Но сначала, при любом из этих вариантов, ему придется принять решение, и нужно немного времени, чтобы поразмыслить. Было бы неплохо переговорить с Гейзенбергом, быть может на сегодняшней вечеринке, попытаться все выяснить, в этаком дружеском ключе. А потом, возможно, ликвидировать.
Прежде Бергу не доводилось убивать человека, но именно для этого большинство тренировок и проводилось. Тот самый миг. Нажать на крючок. Спасти мир. Может быть.

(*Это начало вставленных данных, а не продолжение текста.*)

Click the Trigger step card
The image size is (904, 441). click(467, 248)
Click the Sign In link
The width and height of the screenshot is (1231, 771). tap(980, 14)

Только он вышел из двери и оказался в вестибюле, как почувствовал прикосновение к плечу и услышал густой и теплый женский голос, произнесший очень тихо на немецком:
— Да, вы должны решить, Мо, — могу я называть вас Мо? — и поскорее. Столь многое висит на волоске, да?
Он обернулся и посмотрел на нее. Она оказалась почти с него ростом и вблизи еще более притягательной. Быть может, лет тридцати пяти, с черными волосами и без излишеств в косметике. Настоящая сила характера ощущалась в ее ответном прямом взгляде, оценивавшем его, как и он оценивал ее.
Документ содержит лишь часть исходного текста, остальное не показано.